Juíza do Rio de Janeiro iliba polícias que mataram menino de 14 anos a tiro dentro da própria casa
João foi foi baleado nas costas quando, assustado com a invasão, tentou correr para um dos quartos.
Numa decisão que surpreendeu e indignou a família da vítima, o Ministério Público e moradores, uma juíza de São Gonçalo, na área metropolitana da cidade brasileira do Rio de Janeiro, ilibou esta terça-feira, 9 de Julho, três polícias que há quatro anos mataram um menino com tiros pelas costas durante uma operação. João Pedro Mattos Pinto, então com 14 anos, foi morto com tiros de espingarda militar nas costas dentro da própria casa, no Morro do Salgueiro, em São Gonçalo, na noite de 18 de Maio de 2020.
O crime, que na época teve uma enorme repercussão, aconteceu quando homens da CORE, Coordenadoria de Operações Especiais, um grupo de elite da Polícia Civil (Judiciária) que faziam uma operação noturna na região invadiram a residência de João Pedro, que brincava tranquilamente dentro da casa com amigos da mesma idade.
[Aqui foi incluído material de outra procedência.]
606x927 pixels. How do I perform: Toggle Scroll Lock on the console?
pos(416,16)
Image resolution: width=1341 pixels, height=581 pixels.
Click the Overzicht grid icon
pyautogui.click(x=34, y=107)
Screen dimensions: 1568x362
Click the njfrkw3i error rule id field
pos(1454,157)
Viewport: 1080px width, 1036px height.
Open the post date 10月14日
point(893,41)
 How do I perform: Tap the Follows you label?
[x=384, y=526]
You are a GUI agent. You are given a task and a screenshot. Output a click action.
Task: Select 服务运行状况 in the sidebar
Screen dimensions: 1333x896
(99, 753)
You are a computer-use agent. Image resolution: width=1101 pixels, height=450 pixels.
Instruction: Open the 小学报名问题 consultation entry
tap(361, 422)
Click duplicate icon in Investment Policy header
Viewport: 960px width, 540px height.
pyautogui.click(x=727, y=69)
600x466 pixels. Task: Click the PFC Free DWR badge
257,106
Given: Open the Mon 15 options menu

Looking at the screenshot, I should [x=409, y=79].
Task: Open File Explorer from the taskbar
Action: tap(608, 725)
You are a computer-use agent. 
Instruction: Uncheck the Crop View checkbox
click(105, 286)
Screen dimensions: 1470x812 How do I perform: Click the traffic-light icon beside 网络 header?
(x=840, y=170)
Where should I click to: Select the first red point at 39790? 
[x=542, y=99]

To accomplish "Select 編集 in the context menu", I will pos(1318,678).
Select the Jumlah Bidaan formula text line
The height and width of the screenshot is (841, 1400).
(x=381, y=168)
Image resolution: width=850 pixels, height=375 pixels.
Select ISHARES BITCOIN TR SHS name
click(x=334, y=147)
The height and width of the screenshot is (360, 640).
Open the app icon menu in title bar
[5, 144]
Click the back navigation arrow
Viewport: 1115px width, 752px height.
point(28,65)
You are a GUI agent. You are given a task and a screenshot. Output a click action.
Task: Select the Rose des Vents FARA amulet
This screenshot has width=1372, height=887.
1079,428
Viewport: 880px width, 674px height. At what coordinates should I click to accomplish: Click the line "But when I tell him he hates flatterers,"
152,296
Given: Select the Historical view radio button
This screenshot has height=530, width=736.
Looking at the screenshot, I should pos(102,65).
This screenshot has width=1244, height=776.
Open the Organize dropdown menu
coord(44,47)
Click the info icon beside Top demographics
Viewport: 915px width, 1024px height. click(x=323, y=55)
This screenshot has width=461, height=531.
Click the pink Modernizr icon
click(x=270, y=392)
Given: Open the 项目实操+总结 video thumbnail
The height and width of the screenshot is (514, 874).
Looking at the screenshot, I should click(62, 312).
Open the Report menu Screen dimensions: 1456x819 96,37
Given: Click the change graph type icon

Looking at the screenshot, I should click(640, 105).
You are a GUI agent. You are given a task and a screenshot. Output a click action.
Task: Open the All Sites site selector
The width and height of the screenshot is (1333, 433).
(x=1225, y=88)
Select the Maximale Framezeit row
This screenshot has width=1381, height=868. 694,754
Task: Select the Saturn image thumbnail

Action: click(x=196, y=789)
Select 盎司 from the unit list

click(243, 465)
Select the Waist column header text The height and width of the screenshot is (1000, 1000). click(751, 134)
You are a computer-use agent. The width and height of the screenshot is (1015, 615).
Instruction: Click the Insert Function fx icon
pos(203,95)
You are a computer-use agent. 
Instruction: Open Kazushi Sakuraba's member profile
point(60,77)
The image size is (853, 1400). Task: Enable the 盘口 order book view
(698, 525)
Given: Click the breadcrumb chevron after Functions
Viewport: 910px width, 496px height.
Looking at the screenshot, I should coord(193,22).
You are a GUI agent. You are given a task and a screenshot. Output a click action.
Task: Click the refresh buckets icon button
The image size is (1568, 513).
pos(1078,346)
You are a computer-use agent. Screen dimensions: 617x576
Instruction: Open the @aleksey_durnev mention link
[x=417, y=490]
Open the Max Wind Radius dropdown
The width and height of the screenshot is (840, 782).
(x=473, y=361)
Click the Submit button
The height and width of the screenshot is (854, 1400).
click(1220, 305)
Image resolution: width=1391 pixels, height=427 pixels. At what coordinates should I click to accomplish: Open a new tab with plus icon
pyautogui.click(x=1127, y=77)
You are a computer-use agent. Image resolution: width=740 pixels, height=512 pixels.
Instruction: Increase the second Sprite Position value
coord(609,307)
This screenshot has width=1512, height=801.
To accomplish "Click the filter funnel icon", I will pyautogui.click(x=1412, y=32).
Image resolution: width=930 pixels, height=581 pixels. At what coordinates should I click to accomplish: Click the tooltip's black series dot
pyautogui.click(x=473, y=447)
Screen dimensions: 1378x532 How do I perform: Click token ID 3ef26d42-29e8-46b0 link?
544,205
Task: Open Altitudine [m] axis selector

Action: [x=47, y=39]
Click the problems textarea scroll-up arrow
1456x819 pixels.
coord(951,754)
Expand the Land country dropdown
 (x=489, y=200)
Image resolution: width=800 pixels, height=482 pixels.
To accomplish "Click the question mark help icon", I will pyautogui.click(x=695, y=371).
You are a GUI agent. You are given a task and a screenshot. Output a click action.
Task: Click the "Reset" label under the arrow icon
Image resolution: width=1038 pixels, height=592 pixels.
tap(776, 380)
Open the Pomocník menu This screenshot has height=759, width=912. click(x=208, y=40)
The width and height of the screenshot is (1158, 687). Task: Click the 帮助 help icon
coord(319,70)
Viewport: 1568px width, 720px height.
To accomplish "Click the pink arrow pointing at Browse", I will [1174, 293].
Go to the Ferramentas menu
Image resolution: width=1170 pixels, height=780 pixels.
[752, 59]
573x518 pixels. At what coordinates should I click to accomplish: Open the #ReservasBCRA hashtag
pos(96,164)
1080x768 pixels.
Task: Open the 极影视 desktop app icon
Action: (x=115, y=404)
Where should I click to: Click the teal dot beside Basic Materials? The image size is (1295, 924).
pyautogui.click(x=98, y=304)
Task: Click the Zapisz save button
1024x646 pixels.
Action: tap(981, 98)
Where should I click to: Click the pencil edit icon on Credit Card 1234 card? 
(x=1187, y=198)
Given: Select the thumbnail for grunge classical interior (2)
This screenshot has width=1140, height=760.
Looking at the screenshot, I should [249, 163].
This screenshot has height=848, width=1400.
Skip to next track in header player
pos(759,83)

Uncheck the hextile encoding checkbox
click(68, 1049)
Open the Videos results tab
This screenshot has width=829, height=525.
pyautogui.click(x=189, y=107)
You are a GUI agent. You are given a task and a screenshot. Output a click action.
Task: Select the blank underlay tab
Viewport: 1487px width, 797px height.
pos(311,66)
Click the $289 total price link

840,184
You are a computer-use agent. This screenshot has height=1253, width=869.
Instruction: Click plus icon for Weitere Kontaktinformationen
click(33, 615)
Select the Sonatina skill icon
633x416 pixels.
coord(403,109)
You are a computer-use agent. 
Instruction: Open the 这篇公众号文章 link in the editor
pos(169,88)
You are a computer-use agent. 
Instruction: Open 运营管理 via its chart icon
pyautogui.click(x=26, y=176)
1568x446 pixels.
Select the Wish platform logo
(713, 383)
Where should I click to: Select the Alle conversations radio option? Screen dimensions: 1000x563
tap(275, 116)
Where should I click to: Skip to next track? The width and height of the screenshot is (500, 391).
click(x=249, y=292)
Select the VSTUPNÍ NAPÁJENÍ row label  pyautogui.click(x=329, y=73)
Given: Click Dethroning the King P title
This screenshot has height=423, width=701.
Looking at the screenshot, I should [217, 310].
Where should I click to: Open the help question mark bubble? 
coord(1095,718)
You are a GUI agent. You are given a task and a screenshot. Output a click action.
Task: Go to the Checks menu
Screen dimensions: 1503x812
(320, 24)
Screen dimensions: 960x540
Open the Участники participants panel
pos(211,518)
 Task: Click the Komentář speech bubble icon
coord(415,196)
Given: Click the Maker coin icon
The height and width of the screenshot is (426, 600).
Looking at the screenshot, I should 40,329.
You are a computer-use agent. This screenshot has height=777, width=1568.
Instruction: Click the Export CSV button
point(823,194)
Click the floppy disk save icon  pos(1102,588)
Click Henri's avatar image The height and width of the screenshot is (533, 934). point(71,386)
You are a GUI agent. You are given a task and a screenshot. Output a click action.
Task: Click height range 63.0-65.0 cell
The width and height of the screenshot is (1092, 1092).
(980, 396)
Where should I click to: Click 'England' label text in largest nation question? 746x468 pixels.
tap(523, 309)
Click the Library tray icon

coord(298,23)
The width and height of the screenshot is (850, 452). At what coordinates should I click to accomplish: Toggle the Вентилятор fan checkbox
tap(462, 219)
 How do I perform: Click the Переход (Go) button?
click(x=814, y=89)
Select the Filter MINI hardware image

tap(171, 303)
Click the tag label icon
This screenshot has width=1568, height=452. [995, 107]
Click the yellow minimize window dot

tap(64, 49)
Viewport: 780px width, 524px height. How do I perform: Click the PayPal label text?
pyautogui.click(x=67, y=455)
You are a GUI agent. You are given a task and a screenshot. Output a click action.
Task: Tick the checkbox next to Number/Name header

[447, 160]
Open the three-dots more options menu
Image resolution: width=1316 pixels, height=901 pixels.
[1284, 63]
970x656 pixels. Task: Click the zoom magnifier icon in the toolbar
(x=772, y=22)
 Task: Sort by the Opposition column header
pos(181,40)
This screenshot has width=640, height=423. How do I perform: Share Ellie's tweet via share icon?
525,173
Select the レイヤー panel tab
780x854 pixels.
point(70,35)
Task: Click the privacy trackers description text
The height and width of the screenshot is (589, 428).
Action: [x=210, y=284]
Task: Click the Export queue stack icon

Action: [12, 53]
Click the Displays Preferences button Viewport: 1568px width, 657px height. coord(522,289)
O menino, que não empunhava nenhuma arma e não oferecia qualquer risco aos agentes, foi baleado nas costas quando, assustado com a invasão ao imóvel por homens armados, tentou correr para um dos quartos.
Para a juíza Juliana Bessa Ferraz Krykhtine, no entanto, os agentes agiram em legítima defesa, segundo ela porque criminosos perigosos estavam a atacá-los com engenhos explosivos e armas de guerra e um ou mais deles esconderam-se na casa de João Pedro. Essa alegação, que não foi confirmada por nenhuma outra fonte, nem pelos moradores vizinhos à residência, legitimou a ação dos polícias, afirmou no seu despacho a juíza, da IV Vara Criminal de São Gonçalo, pois, mesmo tendo ocorrido a morte de um inocente, os agentes estavam a defender a própria vida e invadiram o imóvel atrás de criminosos que os atacavam.
Os três polícias denunciados pelo Ministério Público estavam a ser acusados de homicídio duplamente qualificado, por motivo torpe e fútil, e esperava-se que fossem levados a júri popular. Com a decisão da magistrada, no entanto, eles, que já tinham sido autorizados a aguardar a tramitação do processo em liberdade, ficaram livres de qualquer acusação.